Commission spokesman Amadeu Altafaj described Michel’s critics as “fundamentalists”.

“Amazingly, these allegations are coming from a few NGOs and not from the public in countries benefiting from EU aid,” Altafaj told IPS. “What we do is encourage the private sector to become involved in development in general, not only in water. If you want to manage water facilities with only a few stakeholders, who sometime don’t have sufficient expertise, then you are condemned to fail.”

“We should be able to carry out discussions with an open mind, as any other donor in the world does,” he added.

But a 2003 study by the United Nations Human Settlements Programme (UN Habitat) found that in some poor countries more than half the urban population have to depend on private companies for their water and this usually was more expensive than water from public utilities.

Access to clean water has increasingly been perceived as a basic human right in recent years. Britain, for example, last year issued a public statement recognising it as such.

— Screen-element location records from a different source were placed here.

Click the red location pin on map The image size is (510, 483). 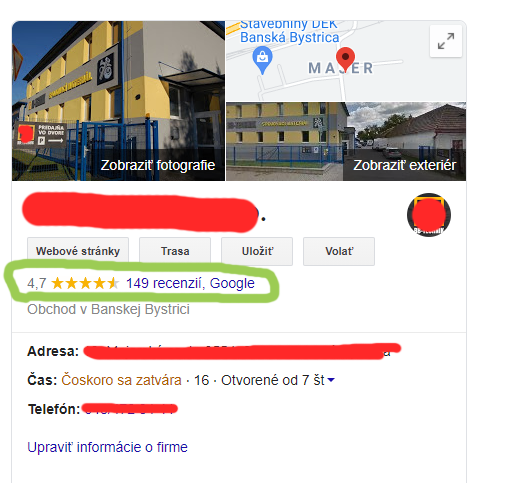click(345, 59)
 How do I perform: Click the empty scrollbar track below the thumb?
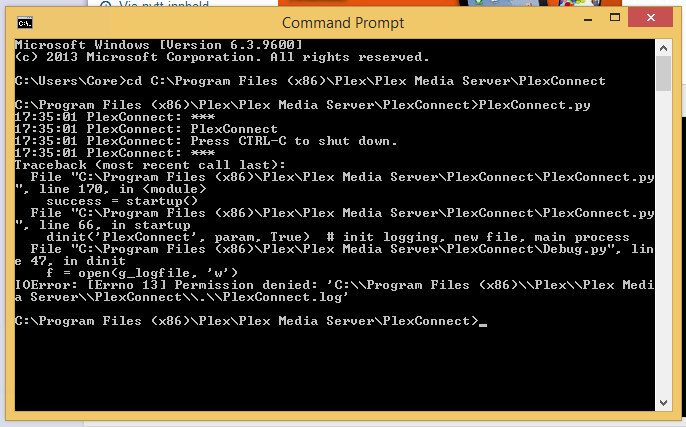pyautogui.click(x=663, y=243)
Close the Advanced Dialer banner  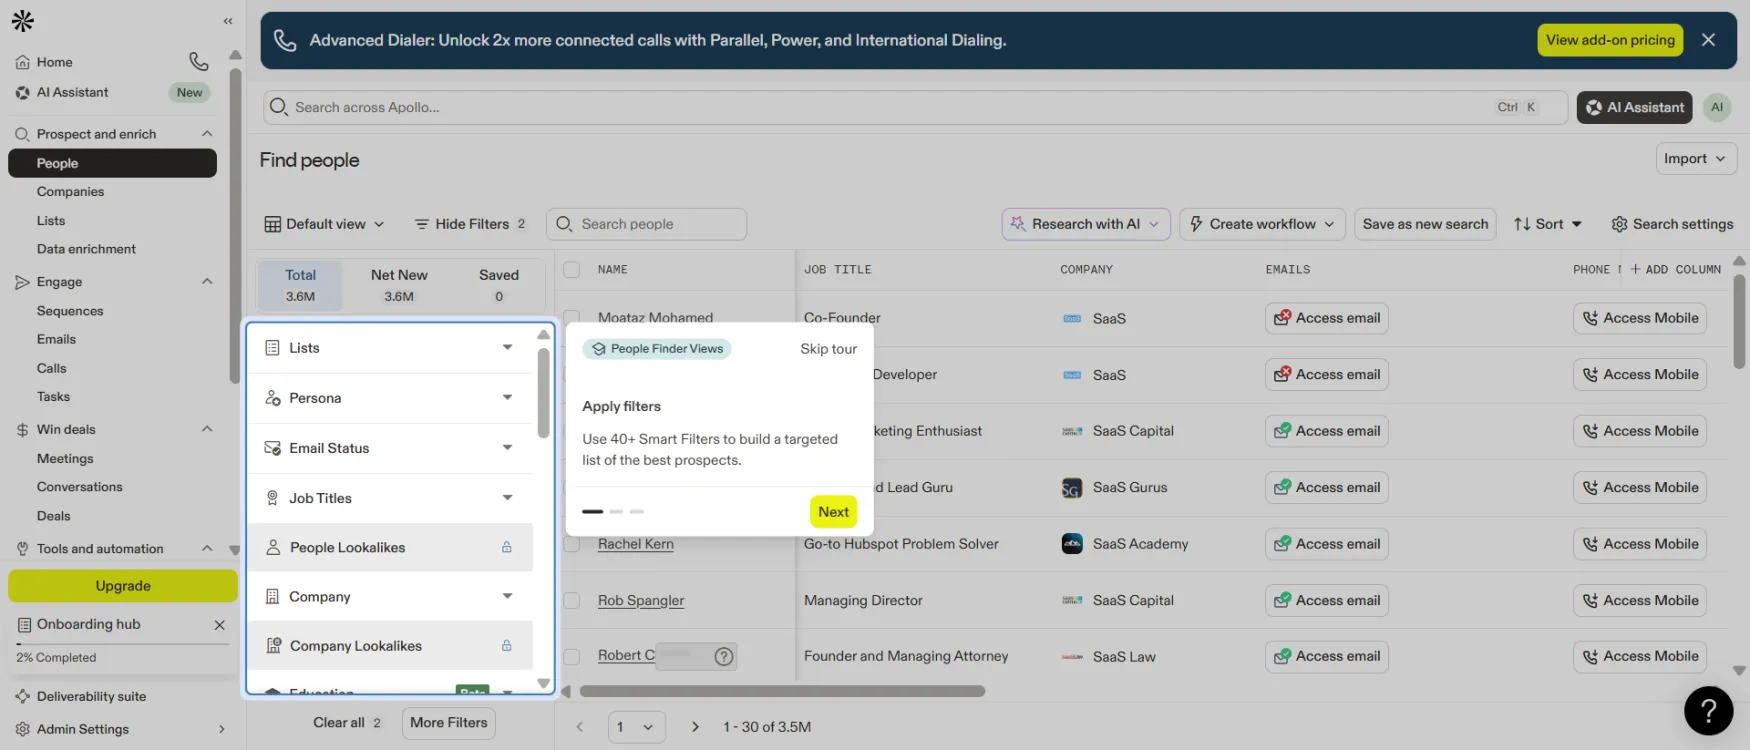click(x=1708, y=40)
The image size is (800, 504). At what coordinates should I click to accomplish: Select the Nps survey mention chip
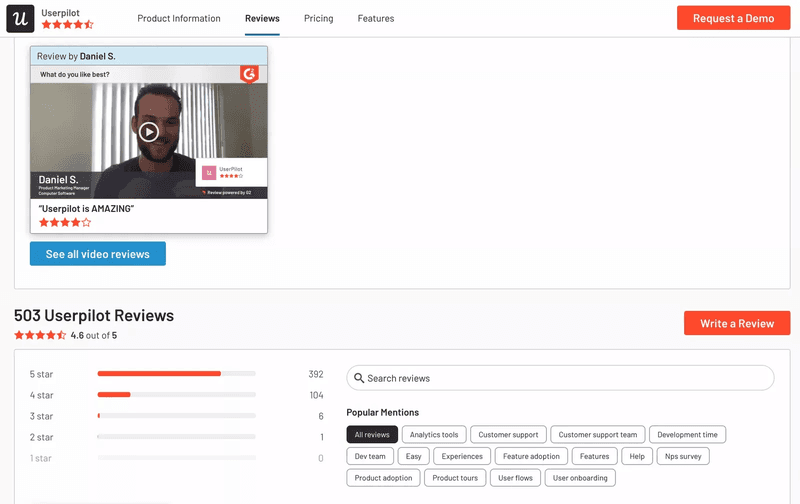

Nonetheless, the United Nations Children’s Fund (UNICEF) estimates that over one billion people throughout the world are still using water that is unsafe to drink and 2.6 billion – 40 percent of the world’s population – lack basic sanitation. Every day about 4,000 children die from diseases such as diarrhoea which are linked to poor hygiene and scarcity of good-quality water.

In a new study, the World Development Movement says that one of the key challenges in tackling poverty is to use the public sector to boost access to water, given that 90 percent of piped water in the world is in public hands.

Although the WDM acknowledges that public utilties can be inefficient, it says that the private sector has “not demonstrated itself to be more adept at tackling the problems.”